SECRETARY POMPEO: One, you’re right it is important that you enforce the mechanisms that will keep the world safe. Moreover, very few countries – including the European countries – disagree with the United States on the core principle. You’ll recall that now, goodness, a few more than 30 days from now, the Islamic Republic of Iran will be permitted under international law to purchase weapon systems and to sell weapon systems. That’s what the Joint Comprehensive Plan of Action permitted. And so while the EU has made a different decision about that agreement, they share our concern about the extension of that arms embargo. Unfortunately, they’ve done nothing yet that would lead us to being able to extend it, so the United States has taken the responsibility.
We are going to act in a way – and we have acted in a way – that will prevent Iran from being able to purchase Chinese tanks and Russian air defense systems and resell weapons to Hizballah to undermine the very efforts that President Macron is ably trying to lead in Lebanon. It’s irreconcilable that you would permit Iran to have more money, more wealth, and more arms, and still be working to try and help disconnect Hizballah from the disaster that they have created inside of Lebanon. We have this policy, right, President Trump is committed to it, and we’re going to continue to defend the international order to prevent the Islamic Republic of Iran from returning to its malign activity.
QUESTION: Yes, but Emmanuel Macron talks to President Rouhani on many issues, including Lebanon and the Hizballah. Are you opposed to Paris reaching out to Tehran on those subjects?
SECRETARY POMPEO: Well, look, that’s the French – I know you have connections to Lebanon. I love that place. I love the people of Lebanon. When I was a member of Congress, I represented a wonderful Lebanese community. To see what Hizballah, under the direct control of the Islamic Republic of Iran, has done to that country saddens me greatly. And the United States is determined to prevent Iran from continuing to undermine sovereignty of the people of Lebanon, the sovereignty of the people of Iraq, the sovereignty, frankly, of the people of Syria who have been decimated by Iranian support for the Assad regime. Those are the actions, that’s the reality of the leadership and the regime inside the Islamic Republic of Iran, and the United States is very focused on denying them the capacity, the resources, the money they need to continue to foment such harm, such massive human rights violations on the world.
QUESTION: Another question, now: Under your supervision, the Emirates and Bahrain will sign a normalization agreement with Israel this week at the White House. Who will be the next Arab country to do so?

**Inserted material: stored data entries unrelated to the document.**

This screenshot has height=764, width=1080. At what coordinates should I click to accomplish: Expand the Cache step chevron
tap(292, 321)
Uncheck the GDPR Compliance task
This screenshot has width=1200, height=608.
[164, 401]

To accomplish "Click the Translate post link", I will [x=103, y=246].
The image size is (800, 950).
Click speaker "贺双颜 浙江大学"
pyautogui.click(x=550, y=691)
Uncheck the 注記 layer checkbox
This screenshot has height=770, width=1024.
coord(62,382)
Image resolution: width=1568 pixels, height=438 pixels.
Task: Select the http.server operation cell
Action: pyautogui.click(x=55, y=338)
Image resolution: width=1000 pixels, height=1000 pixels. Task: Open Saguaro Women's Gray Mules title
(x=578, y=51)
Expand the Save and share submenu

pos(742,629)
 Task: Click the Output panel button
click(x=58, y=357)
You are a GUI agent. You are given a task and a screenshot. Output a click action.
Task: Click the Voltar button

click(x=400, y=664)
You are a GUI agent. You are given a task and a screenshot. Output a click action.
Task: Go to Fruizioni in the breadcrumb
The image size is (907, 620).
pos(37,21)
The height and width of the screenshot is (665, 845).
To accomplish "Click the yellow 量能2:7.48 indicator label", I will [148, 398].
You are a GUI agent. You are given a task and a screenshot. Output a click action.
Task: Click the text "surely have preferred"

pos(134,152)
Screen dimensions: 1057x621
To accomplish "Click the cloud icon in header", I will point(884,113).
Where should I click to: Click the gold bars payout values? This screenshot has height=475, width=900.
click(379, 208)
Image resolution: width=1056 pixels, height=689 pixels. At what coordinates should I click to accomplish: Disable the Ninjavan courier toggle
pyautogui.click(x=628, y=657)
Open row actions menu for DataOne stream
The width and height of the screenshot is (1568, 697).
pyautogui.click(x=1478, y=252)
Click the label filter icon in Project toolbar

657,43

SECRETARY POMPEO: Lea, that will be up to each nation, but I appreciate the question. We have stood the 25, 30 years of American diplomacy on its head. There was this deep belief inside the foreign policy establishment in the United States – indeed, in most Western countries – that you had to resolve the conflict between the Palestinians and Israel before Arab nations would have a shared view that Israel had a right to exist. This is very much connected to our Iran policy that we were discussing as well, Lea. These nations have come to understand that the threat, the harm, the risk to their people doesn’t come from the Jewish state, it doesn’t come from Israel, but rather, comes from the Islamic Republic of Iran.
So they’re – the Bahrainis, the Emiratis have concluded that this is the right time for them to make this historic agreement. We’ve seen other nations now begun to extend their political diplomatic relationships with Israel without yet full recognition. We’re convinced that whatever the right sequence is, whatever the right timing is for many of these countries, they will all come to conclude that Israel has a deep and fundamental right to exist and that partnering with them, being friends with them, building out economic and security relationships with the state of Israel is in their best interest.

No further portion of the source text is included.